So, my question is: To arrange licenses for so many titles at a pretty rapid pace, did Western have contacts at the networks or studios who were able to set up a "standard" deal as shows were announced? And was this part of a strategy to keep the pipeline filled, whether there seemed to be an audience for things or not?

I think I can answer this…and also point out that the Burke's Law comic book was published by Dell after it had severed ties with Western. And to respond to the last question first: They put out what they thought would sell and a lot of that was based on knowing what had sold for them in the past.

When it came to landing licenses for comics based on movies and TV shows, Western had at least three tremendous advantages over companies like DC, Marvel and Archie…four if you count the fact that some companies simply weren't interested in publishing characters and properties they didn't own. But here are the other three that come to mind…

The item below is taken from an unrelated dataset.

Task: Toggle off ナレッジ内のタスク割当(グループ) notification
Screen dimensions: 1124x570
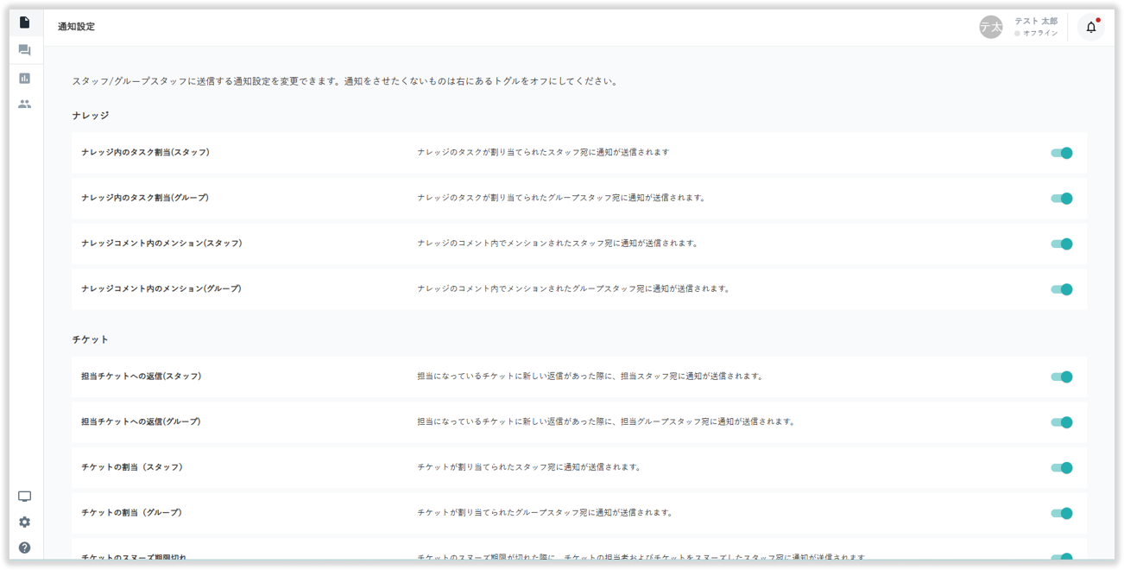Action: [1061, 199]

1. Western had an office in Los Angeles. Actually, for most of the fifties and sixties, it was located in Beverly Hills on the same prestigious block as the local branch of the Friar's Club, hangout of a lot of folks in show business. DC and Marvel had no such offices. Representatives of the movie and TV studios could visit those offices and Western staffers could visit the studios. That made for closer relationships.

Before Alex Toth (based in Los Angeles) drew that comic of The Danny Thomas Show, he visited the set of The Danny Thomas Show. Before Dan Spiegle (based in Santa Barbara, an easy drive) drew the Maverick comic book, he visited the set of Maverick. DC was not going to pay to send an artist to Hollywood.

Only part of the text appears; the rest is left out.